ASML Aktie: Technologievorsprung zementiert
Chinas Halbleiterbranche hat im März 2026 offen erklärt, was längst als strategisches Ziel gilt: ein eigenes EUV-Lithographiesystem zu entwickeln und damit ASMLs Monopol zu brechen. Die Ankündigung schickte die Aktie kurzzeitig um 5,5 Prozent nach unten — bevor sie sich im Folgehandel nahezu vollständig erholte. Der Grund für die schnelle Gegenbewegung liegt in der Natur des Problems, das China zu lösen versucht.
Warum der Vorsprung bleibt
ASMLs EUV-Technologie ist das Ergebnis von mehr als 30 Jahren Forschung und eines globalen Zuliefernetzwerks mit rund 5.000 spezialisierten Lieferanten und 100.000 Einzelkomponenten pro System. Chinesische Branchenvertreter — darunter die Chefs von Naura Technology, YMTC und Empyrean Technology — räumten in ihrem gemeinsamen Aufruf selbst ein, dass die Integration einzelner Komponenten zu einem funktionsfähigen Gesamtsystem die zentrale ungelöste Herausforderung bleibt. Engpässe bei EDA-Software, Siliziumwafern und Prozessgasen kommen hinzu.
Während China aufzuholen versucht, zieht ASML weiter davon.

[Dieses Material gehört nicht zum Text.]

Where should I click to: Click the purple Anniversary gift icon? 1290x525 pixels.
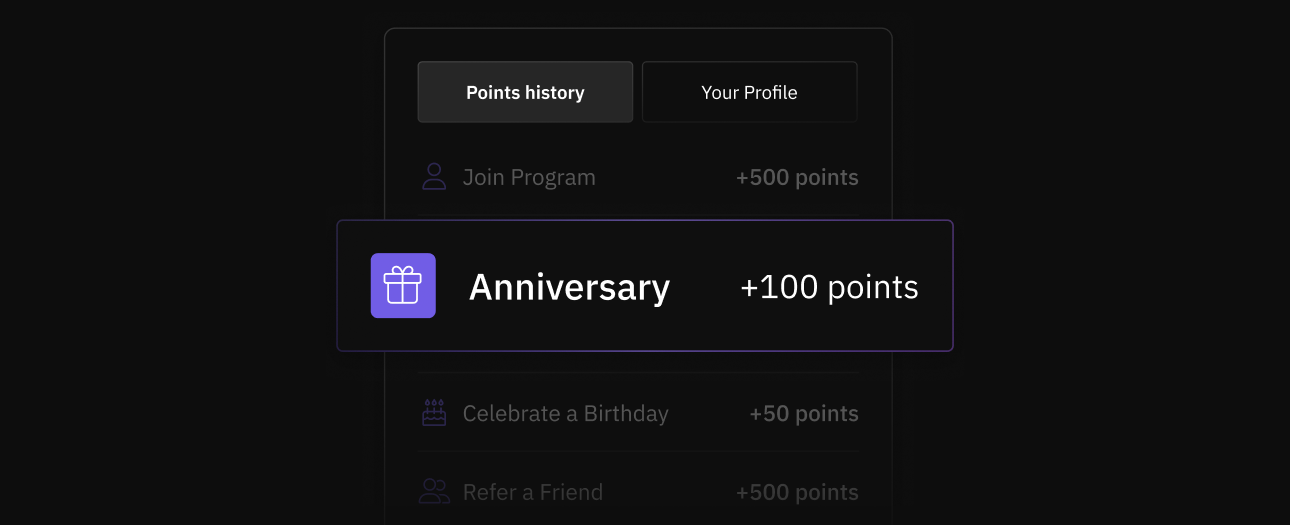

Im Februar meldete das Unternehmen, dass seine EUV-Lichtquelle erstmals 1.000 Watt nutzbarer EUV-Leistung erreicht hat — gegenüber 600 Watt in aktuellen Produktionssystemen. Ein technologischer Sprung, der den Abstand zum nächsten Wettbewerber weiter vergrößert.
Zahlen, Dividende und Hauptversammlung
Das Geschäftsjahr 2025 schloss ASML mit einem Umsatz von 32,7 Milliarden Euro ab, einer Bruttomarge von 52,8 Prozent und einem Nettogewinn von 9,6 Milliarden Euro. Allein im vierten Quartal lagen die Nettobestellungen bei 13,2 Milliarden Euro, davon 7,4 Milliarden Euro auf EUV-Systeme. Für 2026 erwartet das Unternehmen einen Umsatz zwischen 34 und 39 Milliarden Euro.

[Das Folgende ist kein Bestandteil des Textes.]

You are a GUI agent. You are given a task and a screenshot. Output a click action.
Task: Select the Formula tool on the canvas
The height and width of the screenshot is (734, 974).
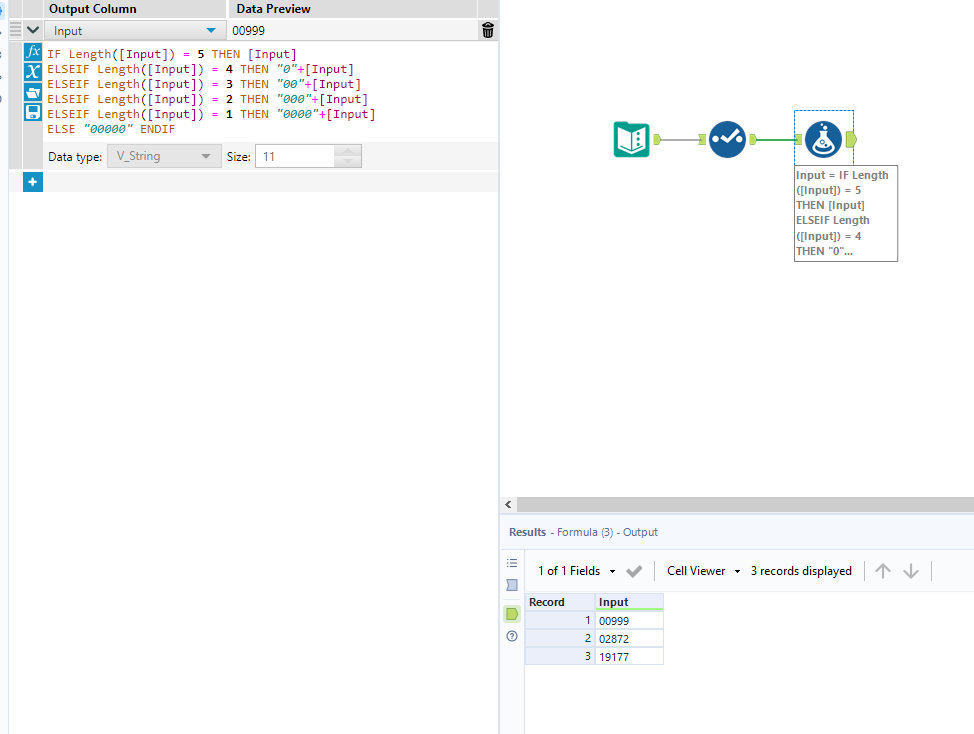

Die Gesamtdividende für 2025 soll 7,50 Euro je Aktie betragen — ein Anstieg von 17 Prozent gegenüber dem Vorjahr. Ergänzend läuft ein Aktienrückkaufprogramm mit einem Volumen von bis zu 12 Milliarden Euro bis Ende 2028.
Einen Dämpfer könnte der China-Effekt bringen: Der Anteil Chinas am Gesamtumsatz dürfte 2026 auf rund 20 Prozent sinken, nach einem ungewöhnlich hohen Niveau im Vorjahr. Starke Investitionsbudgets von TSMC, Samsung, Micron und SK Hynix sollen diesen Rückgang mittelfristig kompensieren.
Auf der Hauptversammlung am 22. April in Veldhoven stehen personelle Weichenstellungen an: Marco Pieters soll als neuer Chief Technology Officer in den Vorstand einziehen, CFO Roger Dassen und COO Frédéric Schneider-Maunoury werden zur Wiederwahl vorgeschlagen. Im Aufsichtsrat soll Benjamin Loh, ehemaliger CEO von ASM International, neu berufen werden. Mit dem nächsten Quartalsbericht werden Anleger dann erstmals konkrete Auftragsdaten für 2026 sehen — und damit ein klareres Bild davon, wie schnell das Nicht-China-Geschäft die entstehende Lücke füllt.